Match on the string "thumbnail" in the entries below and return every matching line.

START Data provided

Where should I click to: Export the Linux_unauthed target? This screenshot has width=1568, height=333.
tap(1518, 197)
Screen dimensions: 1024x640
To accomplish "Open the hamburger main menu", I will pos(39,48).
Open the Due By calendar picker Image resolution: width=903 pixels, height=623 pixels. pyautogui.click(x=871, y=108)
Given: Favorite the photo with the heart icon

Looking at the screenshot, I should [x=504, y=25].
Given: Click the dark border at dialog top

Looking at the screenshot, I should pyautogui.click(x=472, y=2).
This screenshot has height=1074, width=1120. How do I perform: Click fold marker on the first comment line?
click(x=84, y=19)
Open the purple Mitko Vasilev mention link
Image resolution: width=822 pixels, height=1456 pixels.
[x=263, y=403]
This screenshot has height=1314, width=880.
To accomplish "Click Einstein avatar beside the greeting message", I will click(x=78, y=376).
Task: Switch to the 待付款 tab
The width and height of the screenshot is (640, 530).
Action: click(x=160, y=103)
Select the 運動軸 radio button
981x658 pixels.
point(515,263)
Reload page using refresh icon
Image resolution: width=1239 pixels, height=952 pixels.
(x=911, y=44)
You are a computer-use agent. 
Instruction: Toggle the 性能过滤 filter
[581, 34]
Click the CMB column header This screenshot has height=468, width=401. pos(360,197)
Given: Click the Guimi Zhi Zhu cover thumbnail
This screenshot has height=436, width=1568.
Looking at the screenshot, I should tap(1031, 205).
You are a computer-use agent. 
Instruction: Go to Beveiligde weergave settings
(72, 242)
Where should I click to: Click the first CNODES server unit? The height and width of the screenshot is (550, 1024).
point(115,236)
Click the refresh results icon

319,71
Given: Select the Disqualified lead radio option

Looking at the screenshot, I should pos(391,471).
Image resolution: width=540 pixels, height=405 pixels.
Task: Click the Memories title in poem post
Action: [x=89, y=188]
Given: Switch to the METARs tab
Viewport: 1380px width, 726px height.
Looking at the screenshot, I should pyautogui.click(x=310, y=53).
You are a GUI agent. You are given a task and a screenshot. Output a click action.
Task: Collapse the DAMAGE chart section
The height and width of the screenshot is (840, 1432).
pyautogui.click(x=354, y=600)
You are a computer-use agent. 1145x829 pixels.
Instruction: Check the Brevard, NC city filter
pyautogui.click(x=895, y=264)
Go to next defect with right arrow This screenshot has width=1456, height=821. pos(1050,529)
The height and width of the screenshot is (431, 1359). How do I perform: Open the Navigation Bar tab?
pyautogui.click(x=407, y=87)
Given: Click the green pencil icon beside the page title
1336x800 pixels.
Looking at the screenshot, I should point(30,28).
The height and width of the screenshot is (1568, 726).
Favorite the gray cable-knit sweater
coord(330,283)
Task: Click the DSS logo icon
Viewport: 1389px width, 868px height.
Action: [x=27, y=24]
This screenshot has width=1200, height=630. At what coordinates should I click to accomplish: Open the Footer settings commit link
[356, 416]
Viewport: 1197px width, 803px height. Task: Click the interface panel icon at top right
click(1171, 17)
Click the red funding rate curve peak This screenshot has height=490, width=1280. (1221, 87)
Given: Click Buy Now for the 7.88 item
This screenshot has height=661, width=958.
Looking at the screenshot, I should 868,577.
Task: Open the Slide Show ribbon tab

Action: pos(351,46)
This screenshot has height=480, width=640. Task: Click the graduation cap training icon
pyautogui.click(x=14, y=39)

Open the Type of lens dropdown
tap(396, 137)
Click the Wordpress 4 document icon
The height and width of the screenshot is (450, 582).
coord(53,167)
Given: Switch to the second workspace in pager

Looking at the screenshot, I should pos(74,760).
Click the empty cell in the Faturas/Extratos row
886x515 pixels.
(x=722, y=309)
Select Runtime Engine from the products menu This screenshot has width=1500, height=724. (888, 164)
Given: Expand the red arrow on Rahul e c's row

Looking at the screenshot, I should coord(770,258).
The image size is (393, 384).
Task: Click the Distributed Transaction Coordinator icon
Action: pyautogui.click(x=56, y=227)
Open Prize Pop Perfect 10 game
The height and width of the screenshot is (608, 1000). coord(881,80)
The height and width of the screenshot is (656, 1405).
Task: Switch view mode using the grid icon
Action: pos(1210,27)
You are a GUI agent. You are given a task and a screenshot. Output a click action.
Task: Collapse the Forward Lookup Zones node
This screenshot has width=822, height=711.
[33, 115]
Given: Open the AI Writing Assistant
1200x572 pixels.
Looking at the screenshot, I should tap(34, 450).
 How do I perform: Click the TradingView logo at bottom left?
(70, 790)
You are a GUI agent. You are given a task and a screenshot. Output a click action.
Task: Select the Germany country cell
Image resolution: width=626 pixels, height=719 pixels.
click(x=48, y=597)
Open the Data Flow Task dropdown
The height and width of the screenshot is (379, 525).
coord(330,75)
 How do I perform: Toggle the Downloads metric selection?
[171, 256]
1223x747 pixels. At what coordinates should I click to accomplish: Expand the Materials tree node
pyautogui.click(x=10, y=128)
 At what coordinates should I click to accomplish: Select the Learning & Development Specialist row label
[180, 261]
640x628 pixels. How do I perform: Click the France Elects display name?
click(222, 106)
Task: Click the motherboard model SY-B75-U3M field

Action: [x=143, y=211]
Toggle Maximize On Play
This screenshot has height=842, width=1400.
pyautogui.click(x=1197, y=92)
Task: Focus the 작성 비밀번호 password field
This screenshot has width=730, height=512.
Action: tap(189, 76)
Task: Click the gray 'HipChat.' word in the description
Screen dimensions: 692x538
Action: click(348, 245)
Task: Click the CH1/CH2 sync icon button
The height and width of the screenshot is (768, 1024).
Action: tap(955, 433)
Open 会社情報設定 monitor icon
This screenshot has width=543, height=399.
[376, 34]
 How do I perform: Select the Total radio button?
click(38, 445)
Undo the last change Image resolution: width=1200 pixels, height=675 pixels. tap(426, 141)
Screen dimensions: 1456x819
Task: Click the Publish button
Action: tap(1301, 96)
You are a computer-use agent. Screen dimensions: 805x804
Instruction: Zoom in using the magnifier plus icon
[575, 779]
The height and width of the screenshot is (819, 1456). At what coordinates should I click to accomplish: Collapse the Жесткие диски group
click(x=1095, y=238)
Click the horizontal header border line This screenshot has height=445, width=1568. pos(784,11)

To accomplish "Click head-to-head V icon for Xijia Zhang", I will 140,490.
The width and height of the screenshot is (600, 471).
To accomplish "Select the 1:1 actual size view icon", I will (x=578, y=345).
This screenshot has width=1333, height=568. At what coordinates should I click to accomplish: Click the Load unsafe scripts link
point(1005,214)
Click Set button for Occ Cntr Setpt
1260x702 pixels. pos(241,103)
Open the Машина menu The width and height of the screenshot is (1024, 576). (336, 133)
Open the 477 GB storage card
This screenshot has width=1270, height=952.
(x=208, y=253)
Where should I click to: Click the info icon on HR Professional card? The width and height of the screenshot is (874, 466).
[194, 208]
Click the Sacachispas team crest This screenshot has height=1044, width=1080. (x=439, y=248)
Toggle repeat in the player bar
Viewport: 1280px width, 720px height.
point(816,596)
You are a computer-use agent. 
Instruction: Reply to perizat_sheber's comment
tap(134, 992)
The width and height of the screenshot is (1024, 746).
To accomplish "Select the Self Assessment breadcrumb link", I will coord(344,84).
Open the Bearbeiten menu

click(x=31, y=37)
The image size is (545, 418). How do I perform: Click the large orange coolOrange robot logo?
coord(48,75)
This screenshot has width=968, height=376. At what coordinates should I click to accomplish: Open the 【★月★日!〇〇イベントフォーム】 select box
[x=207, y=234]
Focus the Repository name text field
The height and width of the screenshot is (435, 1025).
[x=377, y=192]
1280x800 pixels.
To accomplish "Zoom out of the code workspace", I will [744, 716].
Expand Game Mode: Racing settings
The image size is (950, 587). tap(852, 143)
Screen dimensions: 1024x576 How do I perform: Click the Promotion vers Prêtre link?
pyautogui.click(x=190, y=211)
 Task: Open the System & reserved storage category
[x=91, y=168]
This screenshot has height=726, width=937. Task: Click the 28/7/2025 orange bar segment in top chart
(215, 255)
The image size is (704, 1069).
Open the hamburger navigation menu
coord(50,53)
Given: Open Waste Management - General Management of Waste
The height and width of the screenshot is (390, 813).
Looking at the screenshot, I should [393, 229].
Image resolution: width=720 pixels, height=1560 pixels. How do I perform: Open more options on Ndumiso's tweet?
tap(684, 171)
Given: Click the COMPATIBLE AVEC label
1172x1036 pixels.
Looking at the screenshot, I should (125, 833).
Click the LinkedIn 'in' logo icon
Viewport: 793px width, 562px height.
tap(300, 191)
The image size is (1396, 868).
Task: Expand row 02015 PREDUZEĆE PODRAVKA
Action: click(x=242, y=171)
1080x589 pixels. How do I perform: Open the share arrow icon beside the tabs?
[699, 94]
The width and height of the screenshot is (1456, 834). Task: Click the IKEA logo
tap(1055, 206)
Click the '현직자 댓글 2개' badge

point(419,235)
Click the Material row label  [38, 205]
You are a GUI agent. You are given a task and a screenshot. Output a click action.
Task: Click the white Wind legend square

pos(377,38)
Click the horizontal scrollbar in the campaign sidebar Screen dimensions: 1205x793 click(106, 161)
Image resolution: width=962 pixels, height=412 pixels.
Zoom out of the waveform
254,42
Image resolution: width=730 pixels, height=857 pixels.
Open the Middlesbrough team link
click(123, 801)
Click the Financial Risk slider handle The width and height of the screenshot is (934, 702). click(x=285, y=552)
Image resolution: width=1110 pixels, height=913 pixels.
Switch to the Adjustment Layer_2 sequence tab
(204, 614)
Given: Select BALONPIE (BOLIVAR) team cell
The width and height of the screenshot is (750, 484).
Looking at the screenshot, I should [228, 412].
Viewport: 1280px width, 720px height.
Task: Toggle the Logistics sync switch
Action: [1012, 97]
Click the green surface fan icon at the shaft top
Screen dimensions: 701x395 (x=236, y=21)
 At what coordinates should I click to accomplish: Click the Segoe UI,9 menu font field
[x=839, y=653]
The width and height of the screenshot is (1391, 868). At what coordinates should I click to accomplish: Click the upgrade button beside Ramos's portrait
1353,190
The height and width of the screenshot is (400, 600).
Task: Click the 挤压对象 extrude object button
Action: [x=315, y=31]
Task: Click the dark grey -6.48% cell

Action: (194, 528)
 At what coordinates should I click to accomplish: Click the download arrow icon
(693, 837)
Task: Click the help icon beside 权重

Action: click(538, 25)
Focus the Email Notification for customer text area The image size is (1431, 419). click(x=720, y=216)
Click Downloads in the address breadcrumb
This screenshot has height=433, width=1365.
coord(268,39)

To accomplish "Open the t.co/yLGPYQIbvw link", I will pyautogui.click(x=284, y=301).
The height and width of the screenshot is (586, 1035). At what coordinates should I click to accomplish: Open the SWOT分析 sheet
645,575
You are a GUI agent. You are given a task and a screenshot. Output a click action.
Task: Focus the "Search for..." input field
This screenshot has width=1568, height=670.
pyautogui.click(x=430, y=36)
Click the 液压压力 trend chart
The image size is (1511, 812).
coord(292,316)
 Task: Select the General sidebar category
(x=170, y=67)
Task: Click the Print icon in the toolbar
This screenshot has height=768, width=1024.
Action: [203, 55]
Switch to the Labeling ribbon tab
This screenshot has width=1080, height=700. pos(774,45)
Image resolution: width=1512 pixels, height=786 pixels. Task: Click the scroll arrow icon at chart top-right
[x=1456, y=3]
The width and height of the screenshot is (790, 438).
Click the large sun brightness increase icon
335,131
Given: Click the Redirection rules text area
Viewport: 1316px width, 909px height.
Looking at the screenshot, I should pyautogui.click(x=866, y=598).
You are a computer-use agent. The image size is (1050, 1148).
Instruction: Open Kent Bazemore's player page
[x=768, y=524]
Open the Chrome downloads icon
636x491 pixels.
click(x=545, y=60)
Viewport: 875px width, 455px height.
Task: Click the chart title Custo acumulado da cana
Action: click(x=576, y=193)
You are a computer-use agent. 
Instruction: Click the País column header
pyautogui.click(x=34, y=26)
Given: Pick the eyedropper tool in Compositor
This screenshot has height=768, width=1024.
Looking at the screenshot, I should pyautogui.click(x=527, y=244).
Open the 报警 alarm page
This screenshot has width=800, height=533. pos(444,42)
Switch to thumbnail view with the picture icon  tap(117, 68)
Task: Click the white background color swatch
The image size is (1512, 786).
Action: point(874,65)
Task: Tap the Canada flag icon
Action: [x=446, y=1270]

END Data provided

**Expected answer**
Given: Click the Guimi Zhi Zhu cover thumbnail
Switch to thumbnail view with the picture icon  tap(117, 68)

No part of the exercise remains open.